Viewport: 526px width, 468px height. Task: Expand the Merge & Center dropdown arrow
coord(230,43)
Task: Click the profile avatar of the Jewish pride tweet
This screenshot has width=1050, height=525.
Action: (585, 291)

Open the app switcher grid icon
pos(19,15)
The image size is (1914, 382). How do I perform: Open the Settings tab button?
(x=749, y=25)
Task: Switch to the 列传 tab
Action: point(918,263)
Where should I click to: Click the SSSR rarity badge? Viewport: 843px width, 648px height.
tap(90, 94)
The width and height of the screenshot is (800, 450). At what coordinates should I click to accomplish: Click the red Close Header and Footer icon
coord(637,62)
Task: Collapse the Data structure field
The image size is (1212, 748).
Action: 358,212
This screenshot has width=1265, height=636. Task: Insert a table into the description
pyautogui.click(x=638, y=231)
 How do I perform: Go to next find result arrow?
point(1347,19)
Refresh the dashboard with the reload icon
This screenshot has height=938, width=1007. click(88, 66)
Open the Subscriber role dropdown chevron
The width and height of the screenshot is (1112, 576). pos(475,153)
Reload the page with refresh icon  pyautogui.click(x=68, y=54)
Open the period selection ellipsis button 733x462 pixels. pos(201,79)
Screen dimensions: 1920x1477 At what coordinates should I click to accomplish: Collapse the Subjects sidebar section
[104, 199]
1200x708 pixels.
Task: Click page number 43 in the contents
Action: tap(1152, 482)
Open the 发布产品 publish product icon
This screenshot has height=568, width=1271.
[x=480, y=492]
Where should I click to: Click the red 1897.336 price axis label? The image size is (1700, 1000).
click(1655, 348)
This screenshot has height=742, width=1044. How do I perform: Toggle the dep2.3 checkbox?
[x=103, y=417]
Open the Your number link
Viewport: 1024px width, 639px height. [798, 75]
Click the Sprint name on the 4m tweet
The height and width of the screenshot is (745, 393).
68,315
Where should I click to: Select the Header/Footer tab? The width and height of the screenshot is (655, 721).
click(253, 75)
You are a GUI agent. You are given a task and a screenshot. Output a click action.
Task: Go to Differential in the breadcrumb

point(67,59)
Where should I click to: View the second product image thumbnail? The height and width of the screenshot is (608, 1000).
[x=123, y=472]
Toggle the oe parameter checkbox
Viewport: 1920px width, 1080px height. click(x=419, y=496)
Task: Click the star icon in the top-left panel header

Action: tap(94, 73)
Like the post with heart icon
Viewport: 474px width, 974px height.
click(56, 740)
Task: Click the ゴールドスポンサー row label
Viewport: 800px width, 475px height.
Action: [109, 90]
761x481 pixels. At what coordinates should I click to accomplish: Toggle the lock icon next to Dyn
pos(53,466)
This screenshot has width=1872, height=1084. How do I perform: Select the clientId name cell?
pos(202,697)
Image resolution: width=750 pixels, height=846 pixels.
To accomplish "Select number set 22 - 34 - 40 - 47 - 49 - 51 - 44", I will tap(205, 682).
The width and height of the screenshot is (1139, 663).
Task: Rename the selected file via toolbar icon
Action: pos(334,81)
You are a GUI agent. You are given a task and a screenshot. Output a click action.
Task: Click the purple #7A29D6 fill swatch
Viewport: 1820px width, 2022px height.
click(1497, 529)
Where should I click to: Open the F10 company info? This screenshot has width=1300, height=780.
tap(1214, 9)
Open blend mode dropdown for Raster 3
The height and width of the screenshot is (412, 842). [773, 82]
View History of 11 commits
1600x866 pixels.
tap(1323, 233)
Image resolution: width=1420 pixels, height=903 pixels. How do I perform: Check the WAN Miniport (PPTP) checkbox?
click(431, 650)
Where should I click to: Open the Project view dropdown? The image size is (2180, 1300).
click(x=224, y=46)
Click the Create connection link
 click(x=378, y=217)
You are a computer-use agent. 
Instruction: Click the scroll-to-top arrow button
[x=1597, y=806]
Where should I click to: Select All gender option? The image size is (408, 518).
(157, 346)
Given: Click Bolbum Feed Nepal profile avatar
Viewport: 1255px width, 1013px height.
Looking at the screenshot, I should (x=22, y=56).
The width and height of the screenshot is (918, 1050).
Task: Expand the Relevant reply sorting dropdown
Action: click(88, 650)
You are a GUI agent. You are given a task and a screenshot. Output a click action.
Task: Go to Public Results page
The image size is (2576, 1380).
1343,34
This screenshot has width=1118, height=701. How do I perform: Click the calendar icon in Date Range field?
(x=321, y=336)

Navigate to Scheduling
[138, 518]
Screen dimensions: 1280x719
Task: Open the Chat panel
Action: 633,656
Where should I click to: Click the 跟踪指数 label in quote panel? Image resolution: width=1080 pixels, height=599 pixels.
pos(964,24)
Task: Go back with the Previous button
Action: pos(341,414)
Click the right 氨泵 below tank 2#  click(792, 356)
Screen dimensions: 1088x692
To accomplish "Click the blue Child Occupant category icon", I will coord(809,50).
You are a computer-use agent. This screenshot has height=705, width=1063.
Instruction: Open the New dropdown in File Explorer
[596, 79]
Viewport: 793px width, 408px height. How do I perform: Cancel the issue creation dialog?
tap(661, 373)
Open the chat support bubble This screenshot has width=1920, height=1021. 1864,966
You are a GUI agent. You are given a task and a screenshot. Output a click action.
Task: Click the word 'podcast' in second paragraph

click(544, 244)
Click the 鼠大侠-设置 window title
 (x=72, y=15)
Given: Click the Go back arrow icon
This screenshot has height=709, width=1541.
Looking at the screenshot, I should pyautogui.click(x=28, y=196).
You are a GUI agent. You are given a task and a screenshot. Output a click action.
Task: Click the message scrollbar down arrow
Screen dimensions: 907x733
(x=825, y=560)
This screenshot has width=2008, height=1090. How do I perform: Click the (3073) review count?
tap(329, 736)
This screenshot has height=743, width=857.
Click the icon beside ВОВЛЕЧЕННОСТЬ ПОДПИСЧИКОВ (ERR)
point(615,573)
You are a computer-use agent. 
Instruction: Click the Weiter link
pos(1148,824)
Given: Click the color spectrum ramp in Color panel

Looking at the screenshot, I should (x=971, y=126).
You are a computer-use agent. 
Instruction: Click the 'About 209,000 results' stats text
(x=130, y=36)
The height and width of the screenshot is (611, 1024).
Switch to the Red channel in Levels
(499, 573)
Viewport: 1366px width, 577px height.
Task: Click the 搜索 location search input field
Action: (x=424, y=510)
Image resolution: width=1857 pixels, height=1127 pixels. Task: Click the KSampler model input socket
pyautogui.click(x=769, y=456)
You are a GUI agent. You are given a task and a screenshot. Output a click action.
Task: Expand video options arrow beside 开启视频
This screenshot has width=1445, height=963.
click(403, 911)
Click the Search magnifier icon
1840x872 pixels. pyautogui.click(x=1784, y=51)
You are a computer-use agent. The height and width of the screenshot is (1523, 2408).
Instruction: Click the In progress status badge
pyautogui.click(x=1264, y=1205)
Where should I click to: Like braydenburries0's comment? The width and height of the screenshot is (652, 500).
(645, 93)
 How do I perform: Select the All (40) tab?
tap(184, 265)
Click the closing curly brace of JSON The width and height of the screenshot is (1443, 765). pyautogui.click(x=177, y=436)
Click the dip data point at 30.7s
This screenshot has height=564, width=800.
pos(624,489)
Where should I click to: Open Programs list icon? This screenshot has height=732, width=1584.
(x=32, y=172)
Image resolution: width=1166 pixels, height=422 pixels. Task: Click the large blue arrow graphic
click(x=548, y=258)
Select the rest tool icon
------------------------------------------------------------------------
= Set exercise =
Change every occurrence of "Where should I click to" in the lines above to "Which point should I select to", and give all the lines again with nothing else altered.

= Response to the task =
Viewport: 526px width, 468px height. Task: Expand the Merge & Center dropdown arrow
coord(230,43)
Task: Click the profile avatar of the Jewish pride tweet
This screenshot has width=1050, height=525.
Action: (585, 291)

Open the app switcher grid icon
pos(19,15)
The image size is (1914, 382). How do I perform: Open the Settings tab button?
(x=749, y=25)
Task: Switch to the 列传 tab
Action: point(918,263)
Which point should I select to: Click the SSSR rarity badge? Viewport: 843px width, 648px height.
tap(90, 94)
The width and height of the screenshot is (800, 450). At what coordinates should I click to accomplish: Click the red Close Header and Footer icon
coord(637,62)
Task: Collapse the Data structure field
The image size is (1212, 748).
Action: 358,212
This screenshot has width=1265, height=636. Task: Insert a table into the description
pyautogui.click(x=638, y=231)
 How do I perform: Go to next find result arrow?
point(1347,19)
Refresh the dashboard with the reload icon
This screenshot has height=938, width=1007. click(88, 66)
Open the Subscriber role dropdown chevron
The width and height of the screenshot is (1112, 576). pos(475,153)
Reload the page with refresh icon  pyautogui.click(x=68, y=54)
Open the period selection ellipsis button 733x462 pixels. pos(201,79)
Screen dimensions: 1920x1477 At what coordinates should I click to accomplish: Collapse the Subjects sidebar section
[104, 199]
1200x708 pixels.
Task: Click page number 43 in the contents
Action: tap(1152, 482)
Open the 发布产品 publish product icon
This screenshot has height=568, width=1271.
[x=480, y=492]
Which point should I select to: Click the red 1897.336 price axis label? The image size is (1700, 1000).
click(1655, 348)
This screenshot has height=742, width=1044. How do I perform: Toggle the dep2.3 checkbox?
[x=103, y=417]
Open the Your number link
Viewport: 1024px width, 639px height. [798, 75]
Click the Sprint name on the 4m tweet
The height and width of the screenshot is (745, 393).
68,315
Which point should I select to: Select the Header/Footer tab? The width and height of the screenshot is (655, 721).
click(253, 75)
You are a GUI agent. You are given a task and a screenshot. Output a click action.
Task: Go to Differential in the breadcrumb

point(67,59)
Which point should I select to: View the second product image thumbnail? The height and width of the screenshot is (608, 1000).
[x=123, y=472]
Toggle the oe parameter checkbox
Viewport: 1920px width, 1080px height. click(x=419, y=496)
Task: Click the star icon in the top-left panel header

Action: tap(94, 73)
Like the post with heart icon
Viewport: 474px width, 974px height.
click(56, 740)
Task: Click the ゴールドスポンサー row label
Viewport: 800px width, 475px height.
Action: [109, 90]
761x481 pixels. At what coordinates should I click to accomplish: Toggle the lock icon next to Dyn
pos(53,466)
This screenshot has width=1872, height=1084. How do I perform: Select the clientId name cell?
pos(202,697)
Image resolution: width=750 pixels, height=846 pixels.
To accomplish "Select number set 22 - 34 - 40 - 47 - 49 - 51 - 44", I will tap(205, 682).
The width and height of the screenshot is (1139, 663).
Task: Rename the selected file via toolbar icon
Action: pos(334,81)
You are a GUI agent. You are given a task and a screenshot. Output a click action.
Task: Click the purple #7A29D6 fill swatch
Viewport: 1820px width, 2022px height.
click(1497, 529)
Which point should I select to: Open the F10 company info? This screenshot has width=1300, height=780.
tap(1214, 9)
Open blend mode dropdown for Raster 3
The height and width of the screenshot is (412, 842). [773, 82]
View History of 11 commits
1600x866 pixels.
tap(1323, 233)
Image resolution: width=1420 pixels, height=903 pixels. How do I perform: Check the WAN Miniport (PPTP) checkbox?
click(431, 650)
Which point should I select to: Open the Project view dropdown? The image size is (2180, 1300).
click(x=224, y=46)
Click the Create connection link
 click(x=378, y=217)
You are a computer-use agent. 
Instruction: Click the scroll-to-top arrow button
[x=1597, y=806]
Which point should I select to: Select All gender option? The image size is (408, 518).
(157, 346)
Given: Click Bolbum Feed Nepal profile avatar
Viewport: 1255px width, 1013px height.
Looking at the screenshot, I should (x=22, y=56).
The width and height of the screenshot is (918, 1050).
Task: Expand the Relevant reply sorting dropdown
Action: click(88, 650)
You are a GUI agent. You are given a task and a screenshot. Output a click action.
Task: Go to Public Results page
The image size is (2576, 1380).
1343,34
This screenshot has width=1118, height=701. How do I perform: Click the calendar icon in Date Range field?
(x=321, y=336)

Navigate to Scheduling
[138, 518]
Screen dimensions: 1280x719
Task: Open the Chat panel
Action: 633,656
Which point should I select to: Click the 跟踪指数 label in quote panel? Image resolution: width=1080 pixels, height=599 pixels.
pos(964,24)
Task: Go back with the Previous button
Action: pos(341,414)
Click the right 氨泵 below tank 2#  click(792, 356)
Screen dimensions: 1088x692
To accomplish "Click the blue Child Occupant category icon", I will coord(809,50).
You are a computer-use agent. This screenshot has height=705, width=1063.
Instruction: Open the New dropdown in File Explorer
[596, 79]
Viewport: 793px width, 408px height. How do I perform: Cancel the issue creation dialog?
tap(661, 373)
Open the chat support bubble This screenshot has width=1920, height=1021. 1864,966
You are a GUI agent. You are given a task and a screenshot. Output a click action.
Task: Click the word 'podcast' in second paragraph

click(544, 244)
Click the 鼠大侠-设置 window title
 (x=72, y=15)
Given: Click the Go back arrow icon
This screenshot has height=709, width=1541.
Looking at the screenshot, I should pyautogui.click(x=28, y=196).
You are a GUI agent. You are given a task and a screenshot. Output a click action.
Task: Click the message scrollbar down arrow
Screen dimensions: 907x733
(x=825, y=560)
This screenshot has width=2008, height=1090. How do I perform: Click the (3073) review count?
tap(329, 736)
This screenshot has height=743, width=857.
Click the icon beside ВОВЛЕЧЕННОСТЬ ПОДПИСЧИКОВ (ERR)
point(615,573)
You are a computer-use agent. 
Instruction: Click the Weiter link
pos(1148,824)
Given: Click the color spectrum ramp in Color panel

Looking at the screenshot, I should (x=971, y=126).
You are a computer-use agent. 
Instruction: Click the 'About 209,000 results' stats text
(x=130, y=36)
The height and width of the screenshot is (611, 1024).
Switch to the Red channel in Levels
(499, 573)
Viewport: 1366px width, 577px height.
Task: Click the 搜索 location search input field
Action: (x=424, y=510)
Image resolution: width=1857 pixels, height=1127 pixels. Task: Click the KSampler model input socket
pyautogui.click(x=769, y=456)
You are a GUI agent. You are given a task and a screenshot. Output a click action.
Task: Expand video options arrow beside 开启视频
This screenshot has width=1445, height=963.
click(403, 911)
Click the Search magnifier icon
1840x872 pixels. pyautogui.click(x=1784, y=51)
You are a computer-use agent. The height and width of the screenshot is (1523, 2408).
Instruction: Click the In progress status badge
pyautogui.click(x=1264, y=1205)
Which point should I select to: Like braydenburries0's comment? The width and height of the screenshot is (652, 500).
(645, 93)
 How do I perform: Select the All (40) tab?
tap(184, 265)
Click the closing curly brace of JSON The width and height of the screenshot is (1443, 765). pyautogui.click(x=177, y=436)
Click the dip data point at 30.7s
This screenshot has height=564, width=800.
pos(624,489)
Which point should I select to: Open Programs list icon? This screenshot has height=732, width=1584.
(x=32, y=172)
Image resolution: width=1166 pixels, height=422 pixels. Task: Click the large blue arrow graphic
click(x=548, y=258)
Select the rest tool icon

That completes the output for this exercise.